[TO DO]:
Please copy the stretch of the book review from "In true High" through "landscape offers protection." word for word.

In true High fantasy form, Sanderson has created Roshar, a harsh world, wracked by intense storms that have caused a unique, hard-shelled ecology. Cities and civilization are only where the landscape offers protection.
There are dozens of secondary characters but only a few that the story revolves around. There is Kaladin, the soldier/surgeon, made a slave for the one he didn’t kill. The assassin in white, Szeth, unstoppable, bound to his task, and weeping with every death. Dalinar Kholin the Highprince warrior whose honor and battle-weariness make him a target. And Shallan Davar, the thief and scholar with the artistic hand.
Much of this may sound like conventional fantasy, with some epic battle against a seemingly unstoppable evil right around the corner. Sanderson also blurs that virtuous and evil, that good and the bad line that seems so clear cut in so many fantasy tales, to include those of Tolkien himself. His distortion of this archetypal model makes the characters, despite their fantastical situations, much more relatable and believable.
Weighing in at just over 1000 pages Kings may seem daunting but one has to keep in mind that Sanderson is not only creating an entire world, complete with its own civilizations and ecologies, but also is placing four incredibly rich stories, each with their own context and background. Few storytellers can spin such a fantastic tale, much less do so in a way that does not flood the reader with details. Sanderson reveals himself a master at his craft as he carefully reveals the layers of his world, his characters, and their flaws and triumphs. For those that are fans of fantasy, The Way of Kingsis a must read.

[MATERIAL SUPPLIED]:
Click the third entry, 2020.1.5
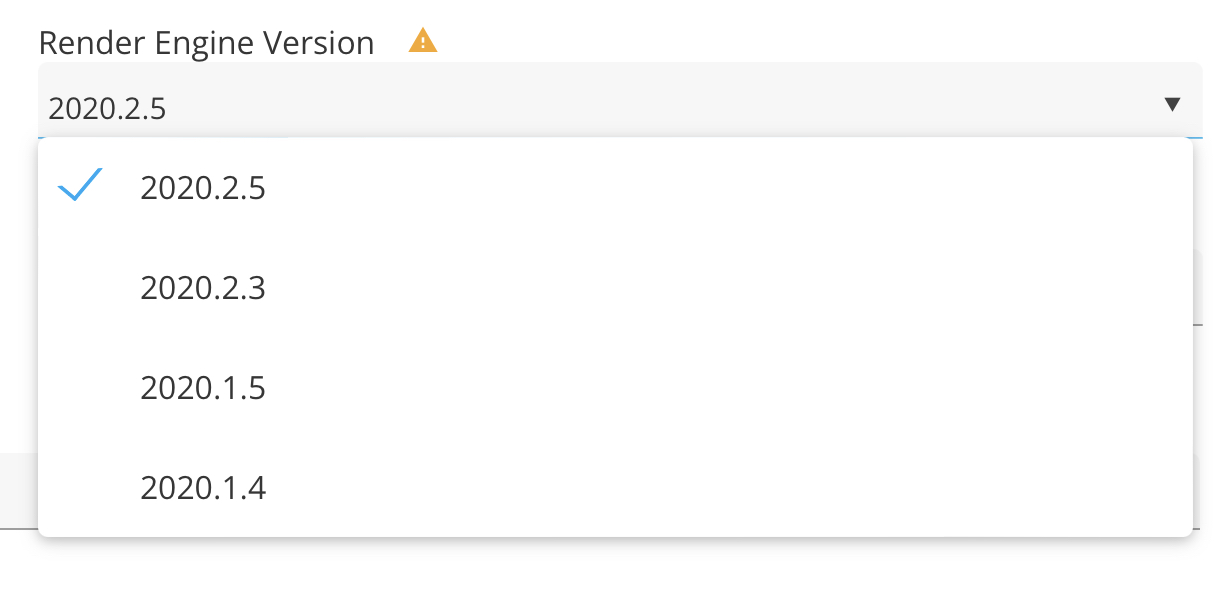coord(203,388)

==

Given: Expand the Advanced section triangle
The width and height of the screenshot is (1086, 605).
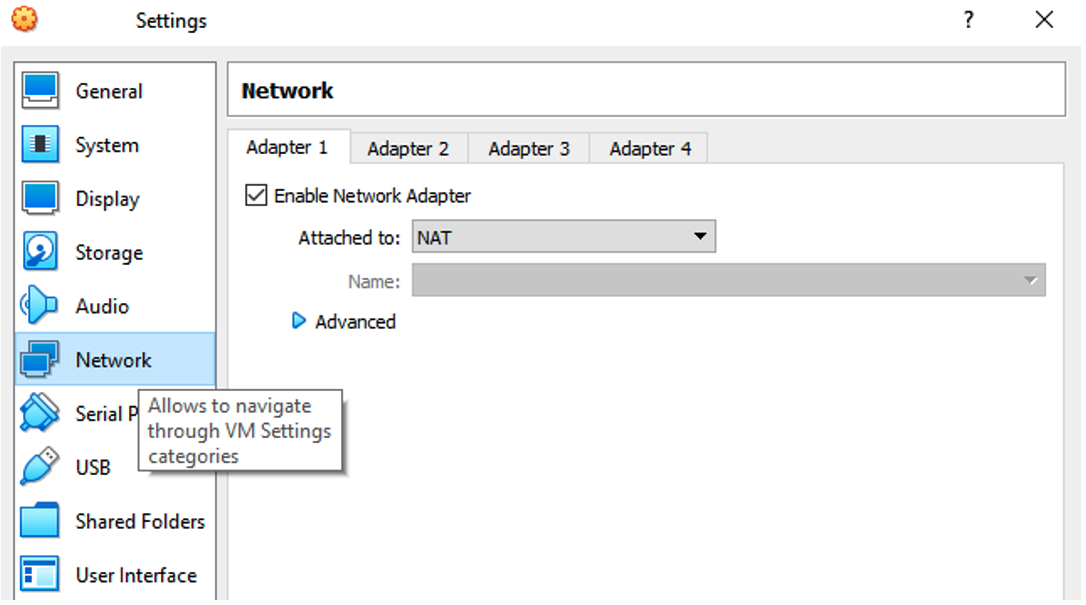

==

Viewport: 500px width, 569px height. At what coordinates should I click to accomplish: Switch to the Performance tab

[ANSWER TO THIS EXERCISE]:
In true High fantasy form, Sanderson has created Roshar, a harsh world, wracked by intense storms that have caused a unique, hard-shelled ecology. Cities and civilization are only where the landscape offers protection.